Let's analyze the problem you've presented.

(a) Best Point Estimate

The best point estimate for the population mean, based on the sample, is simply the sample mean. Therefore:

• The best point estimate for the population mean is 500.

(b) Determine the Appropriate Distribution

Now, let's consider the sampling scenarios mentioned in the table, though the exact text from the table isn't entirely visible. The decision to use the Z-distribution or t-distribution depends on two factors:

1. Sample Size (n):

   • If $n$ is large (usually $n \geq 30$), the Z-distribution is typically used, even if the population standard deviation is unknown.
   • If $n$ is small ($n < 30$), the t-distribution should be used when the population standard deviation is unknown.

2. Population Standard Deviation ($\sigma$):

   • If the population standard deviation is known, regardless of the sample size, the Z-distribution is used.
   • If the population standard deviation is unknown, and $n < 30$, the t-distribution is used.

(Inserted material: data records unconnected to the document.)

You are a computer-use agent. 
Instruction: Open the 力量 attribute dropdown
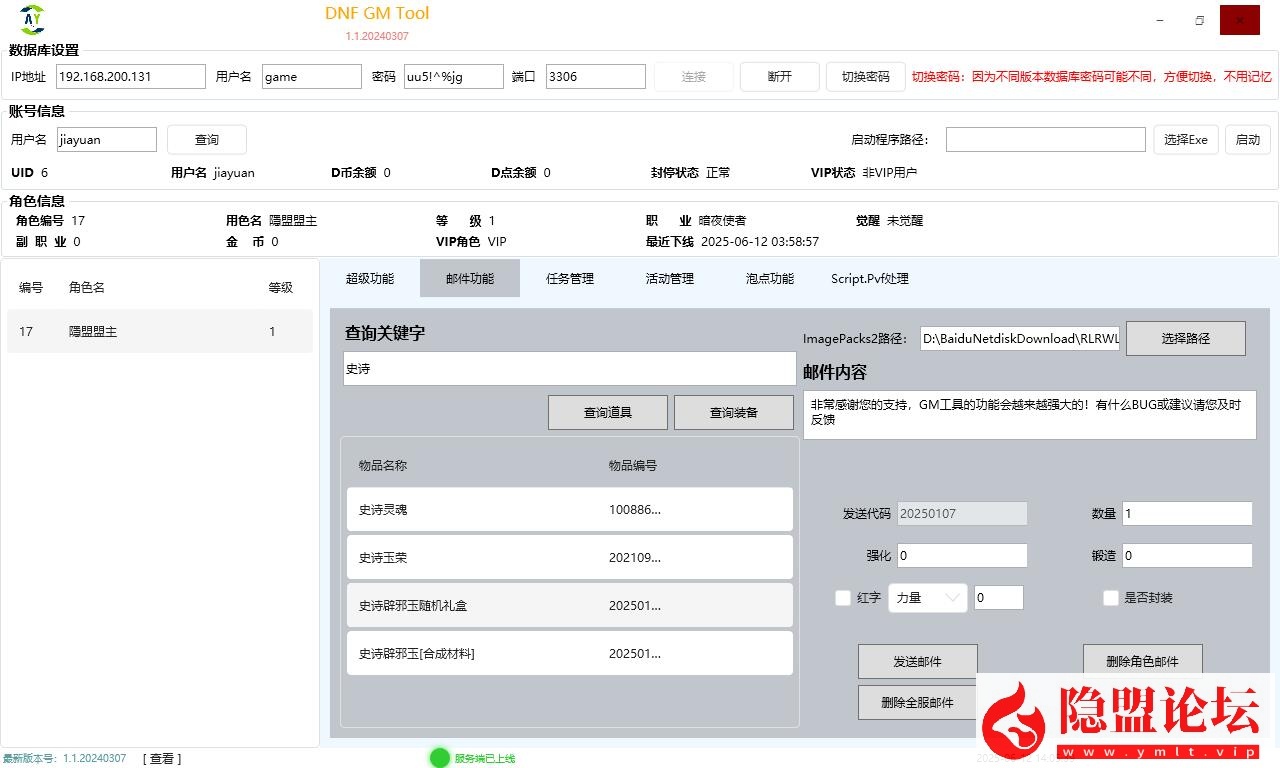[927, 597]
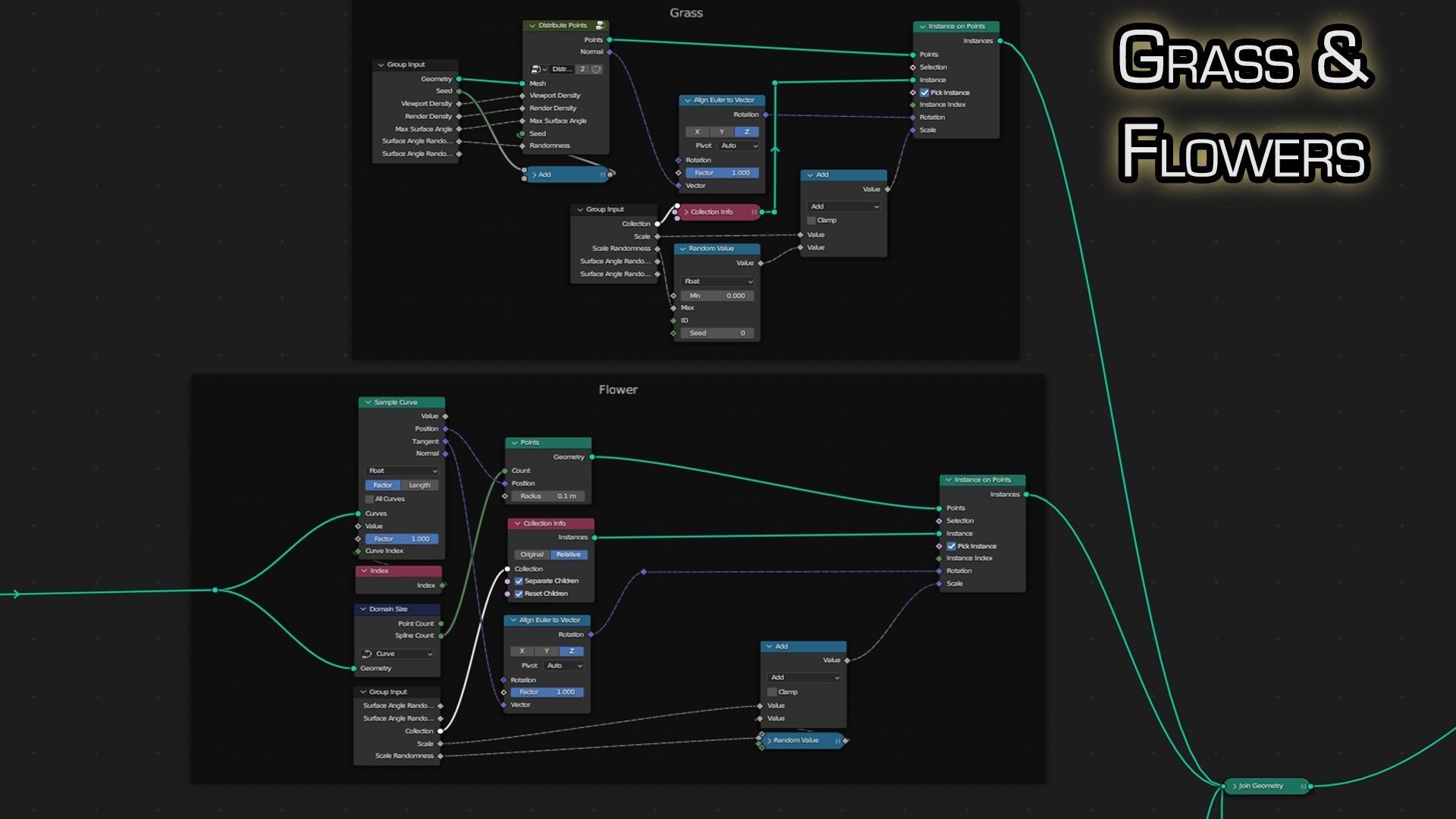Viewport: 1456px width, 819px height.
Task: Toggle the fake user shield in Distribute Points
Action: pyautogui.click(x=597, y=69)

Based on this, I'll attempt to match these rules with the parts of the table that are visible.

Sampling Scenarios:

1. Scenario 1: The sample size $n \geq 30$, and the population standard deviation is known.

   • Use the Z-distribution.

2. Scenario 2: The sample size $n < 30$, and the population is normally distributed, and the population standard deviation is unknown.

   • Use the t-distribution.

3. Scenario 3: The sample size $n \geq 30$, and the population standard deviation is unknown.

   • Use the Z-distribution.

If these scenarios align with the situations in the table, you would choose the corresponding distribution based on the conditions given.

Would you like to go over any specific scenario in more detail?

Related Questions:

1. What would be the effect on the confidence interval if the confidence level was 95% instead of 90%?
2. How does the sample size influence the width of the confidence interval?
3. Why is the t-distribution used instead of the Z-distribution for small sample sizes?
4. How does knowing the population standard deviation affect the confidence interval calculation?
5. What assumptions must be met to use the t-distribution for constructing confidence intervals?
6. How would the confidence interval change if the sample standard deviation was larger?
7. Can you use the Z-distribution if the population is not normally distributed?
8. What is the interpretation of the confidence interval in the context of this problem?

Tip:

Remember, the t-distribution is more "spread out" than the Z-distribution, especially for smaller sample sizes. This accounts for the added uncertainty in estimating the population standard deviation.